Hoei staat internationaal bekend om de stadskeure die in 1066 werd verleend aan de opkomende burgerij die aangezocht werd om de kapittelkerk herop te bouwen. Aan dit document en de historische context ervan werd in het stadsmuseum een ruimte gewijd. Als centrum van de lakennijverheid en de metaalindustrie produceerde Hoei ook kunstwerken, waarvan een groot deel bewaard bleef in het bijzonder omvangrijke stadsmuseum.
Veel huizen in romaanse stijl uit het Maasbekken zoals de refuge van de abdij Val-Saint-Lambert, het Hôtel de la Cloche en het Hospice d'Oultremont weerspiegelen een zekere levensstijl in de moderne tijd. Ondanks de financiële toestand van de stad werd in de 18e eeuw een grandioos stadhuis opgetrokken op basis van de plannen van Jean-Gilles Jacobs, architect van het kasteel van Warfusée. Veel stedelijke kloosters zoals die van de Minderbroeders, Neufmoustier enz. werden in die tijd ook heropgebouwd.
Voor de stad was de 19e eeuw die van de industrie en de burgerij. De industriële activiteit beperkte zich voornamelijk tot de Hoyoux, de burgerij bracht een echte stedenbouwkundige revolutie op gang. Herenhuizen in eclectische stijl of 'art nouveau' gaven sommige stadswijken een totaal nieuwe aanblik.

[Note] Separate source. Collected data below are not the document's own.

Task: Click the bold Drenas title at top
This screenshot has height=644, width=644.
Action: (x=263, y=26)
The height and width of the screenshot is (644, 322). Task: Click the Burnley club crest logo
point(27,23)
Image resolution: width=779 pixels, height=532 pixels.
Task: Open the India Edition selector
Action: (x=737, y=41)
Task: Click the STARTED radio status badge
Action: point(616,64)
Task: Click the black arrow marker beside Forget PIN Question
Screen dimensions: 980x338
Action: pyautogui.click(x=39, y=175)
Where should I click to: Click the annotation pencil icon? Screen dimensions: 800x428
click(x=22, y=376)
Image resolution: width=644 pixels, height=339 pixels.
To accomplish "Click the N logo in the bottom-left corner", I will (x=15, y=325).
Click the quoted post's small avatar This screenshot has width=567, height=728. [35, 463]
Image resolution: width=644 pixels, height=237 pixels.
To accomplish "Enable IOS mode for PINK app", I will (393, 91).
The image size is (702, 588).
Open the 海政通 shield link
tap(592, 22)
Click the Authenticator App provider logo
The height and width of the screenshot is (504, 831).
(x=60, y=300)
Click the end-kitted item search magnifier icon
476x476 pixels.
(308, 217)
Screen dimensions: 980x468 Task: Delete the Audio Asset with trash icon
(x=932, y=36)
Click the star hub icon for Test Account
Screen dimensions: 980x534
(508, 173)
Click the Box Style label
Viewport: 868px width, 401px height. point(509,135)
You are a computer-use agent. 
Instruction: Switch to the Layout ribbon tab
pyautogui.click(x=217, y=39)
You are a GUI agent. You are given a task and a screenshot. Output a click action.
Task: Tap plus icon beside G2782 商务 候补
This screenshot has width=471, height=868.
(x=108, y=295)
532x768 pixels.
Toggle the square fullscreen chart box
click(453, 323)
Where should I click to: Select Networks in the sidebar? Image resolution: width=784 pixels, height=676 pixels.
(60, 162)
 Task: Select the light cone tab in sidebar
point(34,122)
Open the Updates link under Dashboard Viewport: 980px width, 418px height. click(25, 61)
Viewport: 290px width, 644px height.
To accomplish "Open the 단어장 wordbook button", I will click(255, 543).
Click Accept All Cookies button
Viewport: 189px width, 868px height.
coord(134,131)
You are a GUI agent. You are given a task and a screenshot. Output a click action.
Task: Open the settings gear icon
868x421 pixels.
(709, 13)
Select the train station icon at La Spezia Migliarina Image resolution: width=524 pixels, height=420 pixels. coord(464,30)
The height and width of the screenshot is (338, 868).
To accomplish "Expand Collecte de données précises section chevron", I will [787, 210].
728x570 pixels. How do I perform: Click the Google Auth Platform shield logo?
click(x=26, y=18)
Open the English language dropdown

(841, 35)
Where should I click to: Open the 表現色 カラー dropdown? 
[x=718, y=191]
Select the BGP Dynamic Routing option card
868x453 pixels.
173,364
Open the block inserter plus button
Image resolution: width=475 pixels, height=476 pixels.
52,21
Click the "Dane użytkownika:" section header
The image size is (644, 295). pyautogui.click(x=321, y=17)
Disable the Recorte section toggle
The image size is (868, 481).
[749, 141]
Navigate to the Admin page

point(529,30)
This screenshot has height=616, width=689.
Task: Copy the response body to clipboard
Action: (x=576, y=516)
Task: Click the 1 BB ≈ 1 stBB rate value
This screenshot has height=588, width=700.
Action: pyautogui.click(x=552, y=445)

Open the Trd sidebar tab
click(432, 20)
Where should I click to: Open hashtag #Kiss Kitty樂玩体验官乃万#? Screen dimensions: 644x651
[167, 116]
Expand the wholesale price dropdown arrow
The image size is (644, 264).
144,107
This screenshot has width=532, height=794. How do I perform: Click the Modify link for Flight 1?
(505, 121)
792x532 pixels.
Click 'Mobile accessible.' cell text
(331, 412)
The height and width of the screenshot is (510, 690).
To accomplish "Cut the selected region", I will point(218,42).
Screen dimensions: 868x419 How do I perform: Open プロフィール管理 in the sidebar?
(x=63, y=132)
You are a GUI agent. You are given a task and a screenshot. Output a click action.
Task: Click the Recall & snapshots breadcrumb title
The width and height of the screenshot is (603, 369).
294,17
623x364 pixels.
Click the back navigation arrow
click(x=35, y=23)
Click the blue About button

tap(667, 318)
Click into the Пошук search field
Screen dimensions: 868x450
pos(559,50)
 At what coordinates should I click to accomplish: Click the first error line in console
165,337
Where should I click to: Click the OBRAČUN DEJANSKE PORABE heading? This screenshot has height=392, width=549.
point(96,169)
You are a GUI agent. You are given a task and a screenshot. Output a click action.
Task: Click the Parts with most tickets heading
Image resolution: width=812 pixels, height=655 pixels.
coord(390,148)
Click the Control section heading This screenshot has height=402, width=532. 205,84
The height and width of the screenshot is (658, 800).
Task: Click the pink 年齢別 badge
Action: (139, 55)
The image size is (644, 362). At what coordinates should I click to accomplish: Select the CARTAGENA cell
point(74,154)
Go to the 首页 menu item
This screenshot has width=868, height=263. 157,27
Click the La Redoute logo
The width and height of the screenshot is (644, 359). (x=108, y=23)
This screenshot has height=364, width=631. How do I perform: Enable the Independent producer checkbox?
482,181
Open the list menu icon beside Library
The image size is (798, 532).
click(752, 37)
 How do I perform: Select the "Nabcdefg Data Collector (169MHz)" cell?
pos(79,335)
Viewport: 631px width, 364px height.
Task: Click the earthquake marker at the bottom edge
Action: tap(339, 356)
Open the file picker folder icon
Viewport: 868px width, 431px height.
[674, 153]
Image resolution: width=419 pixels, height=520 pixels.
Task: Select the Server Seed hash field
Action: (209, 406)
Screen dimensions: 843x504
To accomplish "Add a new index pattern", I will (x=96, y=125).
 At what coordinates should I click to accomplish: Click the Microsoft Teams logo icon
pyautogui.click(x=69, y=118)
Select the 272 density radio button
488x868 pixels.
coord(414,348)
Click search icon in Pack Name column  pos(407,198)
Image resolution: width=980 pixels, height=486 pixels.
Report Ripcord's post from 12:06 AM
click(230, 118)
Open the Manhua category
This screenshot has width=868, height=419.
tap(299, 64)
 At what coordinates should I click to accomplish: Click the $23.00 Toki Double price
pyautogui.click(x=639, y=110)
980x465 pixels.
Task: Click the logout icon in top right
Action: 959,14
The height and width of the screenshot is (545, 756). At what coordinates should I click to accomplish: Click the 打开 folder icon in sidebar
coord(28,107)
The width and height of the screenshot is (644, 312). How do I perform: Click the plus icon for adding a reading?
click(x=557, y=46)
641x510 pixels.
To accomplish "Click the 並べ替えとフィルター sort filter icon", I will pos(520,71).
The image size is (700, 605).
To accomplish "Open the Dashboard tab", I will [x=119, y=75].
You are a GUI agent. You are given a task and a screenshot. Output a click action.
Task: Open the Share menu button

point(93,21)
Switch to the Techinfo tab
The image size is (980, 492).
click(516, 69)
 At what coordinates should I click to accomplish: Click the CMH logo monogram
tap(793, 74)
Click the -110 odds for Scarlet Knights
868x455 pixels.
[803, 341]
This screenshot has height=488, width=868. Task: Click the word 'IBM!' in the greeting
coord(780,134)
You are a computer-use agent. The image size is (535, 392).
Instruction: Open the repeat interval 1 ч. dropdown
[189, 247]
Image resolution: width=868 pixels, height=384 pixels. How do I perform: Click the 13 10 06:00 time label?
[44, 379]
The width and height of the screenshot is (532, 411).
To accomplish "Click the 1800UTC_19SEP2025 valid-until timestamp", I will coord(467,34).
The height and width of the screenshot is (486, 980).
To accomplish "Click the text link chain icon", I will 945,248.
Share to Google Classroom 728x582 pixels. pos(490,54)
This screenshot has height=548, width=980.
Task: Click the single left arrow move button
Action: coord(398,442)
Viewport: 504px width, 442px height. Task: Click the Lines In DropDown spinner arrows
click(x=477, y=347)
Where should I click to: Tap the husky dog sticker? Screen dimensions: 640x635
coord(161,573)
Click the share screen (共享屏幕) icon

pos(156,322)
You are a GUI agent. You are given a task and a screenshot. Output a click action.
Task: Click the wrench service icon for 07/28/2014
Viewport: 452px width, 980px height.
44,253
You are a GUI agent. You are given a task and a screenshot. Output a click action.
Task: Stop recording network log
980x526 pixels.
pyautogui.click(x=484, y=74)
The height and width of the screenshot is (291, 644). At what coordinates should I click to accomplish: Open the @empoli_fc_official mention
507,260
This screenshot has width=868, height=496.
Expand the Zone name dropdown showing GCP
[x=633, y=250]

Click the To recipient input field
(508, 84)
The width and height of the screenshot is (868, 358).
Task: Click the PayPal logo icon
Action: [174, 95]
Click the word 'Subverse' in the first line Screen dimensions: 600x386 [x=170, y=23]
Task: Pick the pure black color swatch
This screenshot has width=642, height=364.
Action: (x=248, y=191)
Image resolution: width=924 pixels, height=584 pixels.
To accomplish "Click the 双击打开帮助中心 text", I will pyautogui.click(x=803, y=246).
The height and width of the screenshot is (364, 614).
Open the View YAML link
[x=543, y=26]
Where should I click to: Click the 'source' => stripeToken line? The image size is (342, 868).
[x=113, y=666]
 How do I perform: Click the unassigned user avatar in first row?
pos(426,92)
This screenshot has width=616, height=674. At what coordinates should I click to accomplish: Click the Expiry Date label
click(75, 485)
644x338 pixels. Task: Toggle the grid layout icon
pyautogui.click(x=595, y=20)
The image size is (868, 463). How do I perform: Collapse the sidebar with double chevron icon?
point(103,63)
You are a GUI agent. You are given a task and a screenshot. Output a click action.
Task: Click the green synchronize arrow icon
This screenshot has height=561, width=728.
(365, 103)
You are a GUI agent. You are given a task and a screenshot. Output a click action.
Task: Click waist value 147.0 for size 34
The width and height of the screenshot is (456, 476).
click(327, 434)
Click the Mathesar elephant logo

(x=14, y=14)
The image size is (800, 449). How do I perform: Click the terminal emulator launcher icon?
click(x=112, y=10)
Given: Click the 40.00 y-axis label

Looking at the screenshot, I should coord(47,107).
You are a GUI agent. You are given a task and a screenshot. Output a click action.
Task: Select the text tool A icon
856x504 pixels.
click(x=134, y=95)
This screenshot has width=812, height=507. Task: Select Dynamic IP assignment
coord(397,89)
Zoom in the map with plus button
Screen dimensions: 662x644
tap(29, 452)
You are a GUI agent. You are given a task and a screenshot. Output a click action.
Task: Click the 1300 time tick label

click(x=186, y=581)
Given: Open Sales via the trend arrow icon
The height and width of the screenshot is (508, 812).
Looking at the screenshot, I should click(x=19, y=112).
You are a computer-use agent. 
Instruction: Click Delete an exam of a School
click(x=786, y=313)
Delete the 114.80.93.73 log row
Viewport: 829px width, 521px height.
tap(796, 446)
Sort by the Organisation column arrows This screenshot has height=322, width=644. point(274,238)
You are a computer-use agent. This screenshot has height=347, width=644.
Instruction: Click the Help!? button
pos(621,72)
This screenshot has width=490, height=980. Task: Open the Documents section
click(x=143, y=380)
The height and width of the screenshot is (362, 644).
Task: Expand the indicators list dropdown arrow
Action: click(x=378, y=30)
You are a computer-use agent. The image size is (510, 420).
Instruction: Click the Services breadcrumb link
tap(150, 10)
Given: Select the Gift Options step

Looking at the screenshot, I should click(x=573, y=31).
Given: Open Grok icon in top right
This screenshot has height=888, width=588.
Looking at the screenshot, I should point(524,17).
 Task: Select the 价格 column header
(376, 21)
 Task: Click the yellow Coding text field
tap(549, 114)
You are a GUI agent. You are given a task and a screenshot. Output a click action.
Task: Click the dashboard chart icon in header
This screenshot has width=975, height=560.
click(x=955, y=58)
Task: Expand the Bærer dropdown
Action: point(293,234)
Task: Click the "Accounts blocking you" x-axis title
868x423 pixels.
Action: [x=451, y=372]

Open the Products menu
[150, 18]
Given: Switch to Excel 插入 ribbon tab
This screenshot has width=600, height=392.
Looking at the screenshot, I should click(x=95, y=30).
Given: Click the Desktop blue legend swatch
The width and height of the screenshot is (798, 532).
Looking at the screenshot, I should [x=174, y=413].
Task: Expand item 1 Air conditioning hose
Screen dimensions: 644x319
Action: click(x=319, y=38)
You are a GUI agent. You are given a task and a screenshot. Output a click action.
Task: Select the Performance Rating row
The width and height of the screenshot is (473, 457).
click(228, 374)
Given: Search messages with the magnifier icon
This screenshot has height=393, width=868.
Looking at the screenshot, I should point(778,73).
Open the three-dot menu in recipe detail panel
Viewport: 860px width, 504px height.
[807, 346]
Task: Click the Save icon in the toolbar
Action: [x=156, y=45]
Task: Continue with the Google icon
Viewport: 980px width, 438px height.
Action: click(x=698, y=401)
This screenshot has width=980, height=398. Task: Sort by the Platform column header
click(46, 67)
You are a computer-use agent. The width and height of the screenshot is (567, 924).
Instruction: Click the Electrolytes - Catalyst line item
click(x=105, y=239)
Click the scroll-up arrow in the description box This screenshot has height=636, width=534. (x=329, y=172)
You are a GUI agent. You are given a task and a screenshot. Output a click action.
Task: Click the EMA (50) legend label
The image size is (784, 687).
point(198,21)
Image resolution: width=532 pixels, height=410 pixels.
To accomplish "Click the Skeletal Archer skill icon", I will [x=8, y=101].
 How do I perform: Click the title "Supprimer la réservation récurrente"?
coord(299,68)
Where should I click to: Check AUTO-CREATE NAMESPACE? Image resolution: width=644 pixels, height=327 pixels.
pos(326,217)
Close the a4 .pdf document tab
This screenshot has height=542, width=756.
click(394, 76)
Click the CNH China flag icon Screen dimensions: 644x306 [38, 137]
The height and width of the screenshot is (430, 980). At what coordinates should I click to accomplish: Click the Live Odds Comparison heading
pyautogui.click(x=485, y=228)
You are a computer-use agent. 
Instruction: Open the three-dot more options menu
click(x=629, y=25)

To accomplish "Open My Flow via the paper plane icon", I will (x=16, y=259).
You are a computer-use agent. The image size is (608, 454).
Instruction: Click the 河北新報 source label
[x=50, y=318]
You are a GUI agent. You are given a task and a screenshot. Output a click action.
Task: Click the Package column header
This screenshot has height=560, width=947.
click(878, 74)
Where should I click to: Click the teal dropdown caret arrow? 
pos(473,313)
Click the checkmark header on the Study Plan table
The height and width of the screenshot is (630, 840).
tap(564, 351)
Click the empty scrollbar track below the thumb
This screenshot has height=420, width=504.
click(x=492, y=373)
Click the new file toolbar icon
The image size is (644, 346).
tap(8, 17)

De bouw van het fort van Hoei ging van start in 1818 op initiatief van Willem I, koning der Nederlanden, op de site van het oude kasteel. Het zou nooit zijn militaire functie krijgen, omdat het Duitse leger het gebruikte als gevangenis. Vandaag is het fort een stille getuige van de Tweede Wereldoorlog.